- Born: August 29, 1962 (age 63) Long Island, New York, U.S.
- Convictions: Second degree murder (2 counts) Second degree manslaughter Criminally negligent homicide Assault (6 counts)
- Criminal penalty: Life imprisonment (minimum term of 50 years)

Details
- Victims: 4 deaths, 1 attempt, 30+ suspected
- Span of crimes: April – October 1987
- Country: United States
- State: New York
- Date apprehended: November 15, 1987

= Richard Angelo =

American serial killer

Richard Angelo (born August 29, 1962) is an American serial killer and former nurse who operated within Long Island and West Islip, New York. In 1989, he was convicted of murdering several of his patients and sentenced to 50-years-to-life in prison.

==Early life==
Angelo was born on August 29, 1962, to parents who were both working in education. His mother was an economics teacher, and his father was a high school guidance counselor for the Lindenhurst school district on Long Island. He graduated from St. John the Baptist Diocesan High School in 1980 and then entered a two-year nursing program at Farmingdale State College, where he was a well-regarded honor student.

==Arrest==

Angelo first came to the attention of the public in October 1987 when he was suspected of poisoning a patient at then Good Samaritan Medical Center. He was accused of injecting Gerolamo Kuchich with pancuronium, a muscle relaxant, via his I.V. The patient felt unwell after the injection, and later paged a nurse to help him. Angelo was arrested for assault on the 73-year-old patient because he was the only person to match the description given to the police.

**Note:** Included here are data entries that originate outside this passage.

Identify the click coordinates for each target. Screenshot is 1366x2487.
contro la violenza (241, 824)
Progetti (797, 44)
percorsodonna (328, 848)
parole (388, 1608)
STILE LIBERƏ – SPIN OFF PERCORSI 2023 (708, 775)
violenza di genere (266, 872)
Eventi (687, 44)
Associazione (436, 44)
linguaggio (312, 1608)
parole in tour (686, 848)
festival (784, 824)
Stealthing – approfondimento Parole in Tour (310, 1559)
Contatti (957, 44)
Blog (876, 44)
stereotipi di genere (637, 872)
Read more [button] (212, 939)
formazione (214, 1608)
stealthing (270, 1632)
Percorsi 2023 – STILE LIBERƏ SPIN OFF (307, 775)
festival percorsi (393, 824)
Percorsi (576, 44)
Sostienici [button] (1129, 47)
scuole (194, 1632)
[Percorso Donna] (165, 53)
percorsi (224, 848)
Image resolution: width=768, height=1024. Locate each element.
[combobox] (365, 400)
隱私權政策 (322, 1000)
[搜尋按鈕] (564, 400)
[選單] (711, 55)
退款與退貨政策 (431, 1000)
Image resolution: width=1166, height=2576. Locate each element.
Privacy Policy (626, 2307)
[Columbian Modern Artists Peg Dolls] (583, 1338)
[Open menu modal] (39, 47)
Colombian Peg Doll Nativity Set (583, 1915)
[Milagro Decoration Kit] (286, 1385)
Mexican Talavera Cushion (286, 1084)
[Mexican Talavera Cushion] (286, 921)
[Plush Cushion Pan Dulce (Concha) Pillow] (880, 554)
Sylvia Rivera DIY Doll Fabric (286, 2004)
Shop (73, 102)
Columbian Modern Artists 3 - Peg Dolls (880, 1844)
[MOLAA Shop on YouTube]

Following his arrest, Angelo confessed to having poisoned other patients with pancuronium and Suxamethonium chloride, both of which are paralytic agents used in anesthesia. As a result, as many as 30 recently deceased patients were exhumed and examined for traces of these powerful paralyzing agents.

In all, Angelo was suspected of poisoning at least 35 people at the hospital while working there for seven months, though the medical examiner was unable to conclusively attribute the deaths to the injections. He claimed that his motive was to portray himself as a hero. After poisoning his victims, he would wait until they went into cardiac arrest and then come by and save them in front of his colleagues. He was held in Suffolk County Jail for more than a year, awaiting trial. He declined to pay his $50,000 bail, fearing for his safety given the high-profile nature of the case.

== Victims ==

A total of 32 bodies were exhumed in order to collect tissue samples. The presence of Pavulon was detected in the following seven victims:

- John Stanley Fisher, 75, of Amityville, died on September 8, 1987.
- Milton Poultney, 75, of Lindenhurst, died on September 16, 1987.
- Joseph Francis O'Neill, 79, of West Islip, died on September 21, 1987.
- Frederick LaGois, 65, of Babylon, died on October 9, 1987.
- Joan Hayes, 53, died on October 5, 1987.
- Gerolamo Kuchich, 73, from Yugoslavia and visiting Dix Hills, was injected with a non-fatal dose of Pavulon on October 11, 1987.
- Anthony Greene, 57, of North Babylon, died on October 16, 1987.

==Trial and conviction==

During the eight-week trial, 32 witnesses testified and more than 100 exhibits were entered into evidence. On December 14, 1989, Angelo was found guilty of two counts of second-degree murder: Poultney, Greene; one count of second-degree manslaughter: Fisher; one count of criminally negligent homicide: LaGois; two counts of first-degree assault: Kuchich; three counts of second-degree assault: Fisher, Greene, Poultney. Not guilty verdicts were returned for O'Neill and Hayes, despite having Pavulon in their systems. On January 24, 1990, a Suffolk County judge sentenced him to 61 ⅓-years-to-life. However, the maximum possible term, per state law, was 50-years-to-life.

He is serving a life sentence at Sing Sing Correctional Facility and will become eligible for parole in 2049, when he is 87.